LulzSec was 'the canary in the coal mine' for enterprise security

Notorious hacking group LulzSec announced last week that it had officially ended its months-long hacking campaign and formally disbanded.

The group left a trail which includes high-profile denial-of-service (DoS) attacks and data breaches leading to the details of tens of thousands of people being posted online and the trashing of several chief security officers' reputations.

LulzSec grabbed headlines for its brazen attacks on targets including Sony, the US Senate, the CIA and the NHS.

The group's most lasting impression, however, may not be made on the victims of the attacks, but in the minds of those who watched the hacking spree unfold.

IT and security industry analysts believe that LulzSec's legacy will be the fundamental flaws in so many systems that the group was able to expose, rather than the breaches and DoS attacks.

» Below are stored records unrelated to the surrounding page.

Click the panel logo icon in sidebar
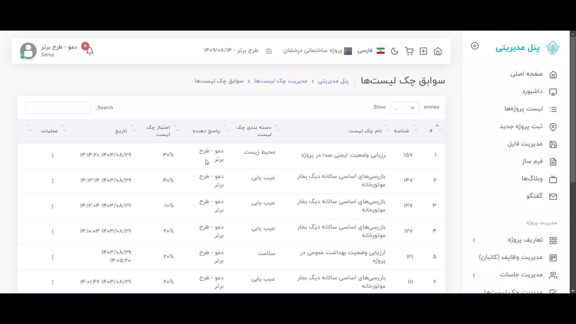 click(553, 48)
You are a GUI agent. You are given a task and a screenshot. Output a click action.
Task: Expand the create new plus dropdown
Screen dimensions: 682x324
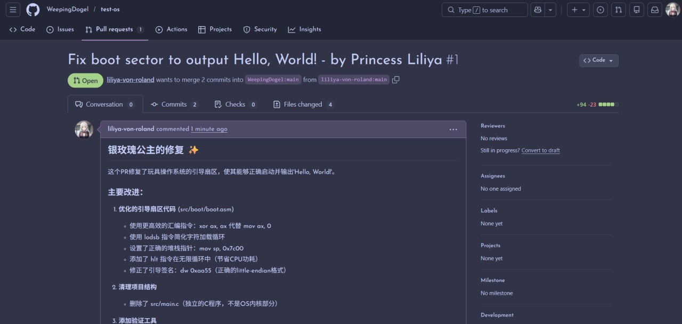(x=578, y=10)
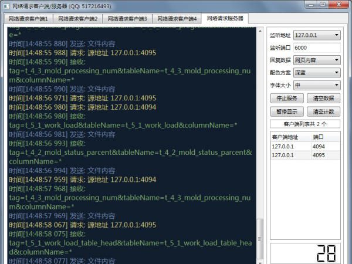Expand the 监听地址 dropdown showing 127.0.0.1
Viewport: 352px width, 264px height.
(316, 35)
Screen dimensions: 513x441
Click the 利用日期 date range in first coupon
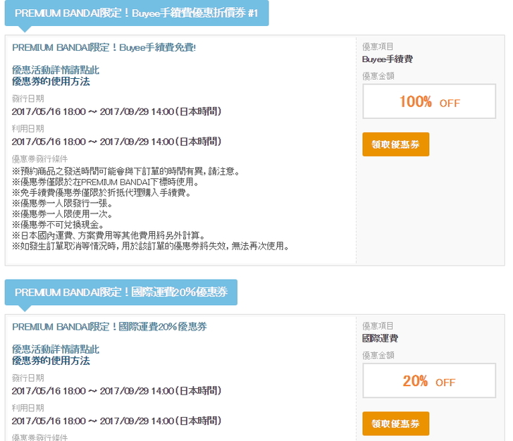pyautogui.click(x=116, y=142)
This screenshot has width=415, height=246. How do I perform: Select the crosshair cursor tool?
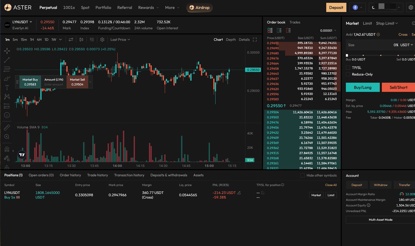7,51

Rob Enderle, founder and principal analyst at the Enderle Group, told V3.co.uk that LulzSec's actions may well serve as the "canary in the coal mine" that warns of a much larger threat.

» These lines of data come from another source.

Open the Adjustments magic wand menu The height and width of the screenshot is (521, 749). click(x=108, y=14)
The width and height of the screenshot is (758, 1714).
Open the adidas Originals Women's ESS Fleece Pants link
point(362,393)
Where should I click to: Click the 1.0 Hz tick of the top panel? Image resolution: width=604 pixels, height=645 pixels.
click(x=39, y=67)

The attack techniques were relatively simple. Using SQL injection, which has been around for years, the group was able to access systems run by some of the largest electronics and technology vendors in the world.

"I think it woke up an awful lot of folk and put them on notice," said Enderle. "They showed that it was easy to penetrate these companies that were not as secure as everyone thought."

And LulzSec may not be the only group which has been able to find and exploit these holes to harvest user data.

Enderle noted that, while LulzSec made its breaches publically known for the sake of 'lulz', attackers looking to harvest and resell user data could already be covertly breaching systems and harvesting data with similar techniques.

Johnnie Konstantas, director of cloud security marketing at Juniper Networks, told V3.co.uk that lot of LulzSec's activities were designed to "laugh at others" but that, in combination with the other hacks, it is "putting firms on notice".

"What we are seeing is a combination of complacency and not well-configured security being taken advantage of," she said.